> **EXERCISE**
Below are the records. List every line holding the word "agent".

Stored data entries
[Start of Attachment]

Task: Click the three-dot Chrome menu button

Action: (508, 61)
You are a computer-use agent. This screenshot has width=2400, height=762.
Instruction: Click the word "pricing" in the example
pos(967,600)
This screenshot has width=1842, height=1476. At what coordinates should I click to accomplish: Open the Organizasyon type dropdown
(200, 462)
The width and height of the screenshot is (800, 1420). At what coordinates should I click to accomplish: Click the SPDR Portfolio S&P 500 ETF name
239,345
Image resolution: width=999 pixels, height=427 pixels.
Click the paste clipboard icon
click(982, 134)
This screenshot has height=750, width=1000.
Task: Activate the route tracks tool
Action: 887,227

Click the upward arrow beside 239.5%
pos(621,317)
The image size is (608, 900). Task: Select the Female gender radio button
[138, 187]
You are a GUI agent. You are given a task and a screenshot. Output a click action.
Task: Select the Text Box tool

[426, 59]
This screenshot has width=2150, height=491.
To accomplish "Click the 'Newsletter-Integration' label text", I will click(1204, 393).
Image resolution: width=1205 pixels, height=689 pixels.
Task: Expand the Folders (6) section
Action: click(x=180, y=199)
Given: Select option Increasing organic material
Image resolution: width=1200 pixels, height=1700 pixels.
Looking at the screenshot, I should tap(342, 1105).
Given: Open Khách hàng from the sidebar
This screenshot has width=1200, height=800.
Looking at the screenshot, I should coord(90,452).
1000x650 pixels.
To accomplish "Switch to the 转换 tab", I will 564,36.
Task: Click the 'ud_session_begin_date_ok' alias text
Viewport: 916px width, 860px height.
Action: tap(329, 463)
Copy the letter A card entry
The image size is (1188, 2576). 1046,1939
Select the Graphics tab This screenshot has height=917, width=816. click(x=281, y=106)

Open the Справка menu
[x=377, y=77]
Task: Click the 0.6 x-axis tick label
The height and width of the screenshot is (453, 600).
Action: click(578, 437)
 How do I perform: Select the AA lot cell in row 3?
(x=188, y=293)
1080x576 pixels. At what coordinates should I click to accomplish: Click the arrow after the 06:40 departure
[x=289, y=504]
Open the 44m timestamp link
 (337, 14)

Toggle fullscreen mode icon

[End of Attachment]

> **EXERCISE OUTPUT**
You are a computer-use agent. This screenshot has width=2400, height=762.
You are a GUI agent. You are given a task and a screenshot. Output a click action.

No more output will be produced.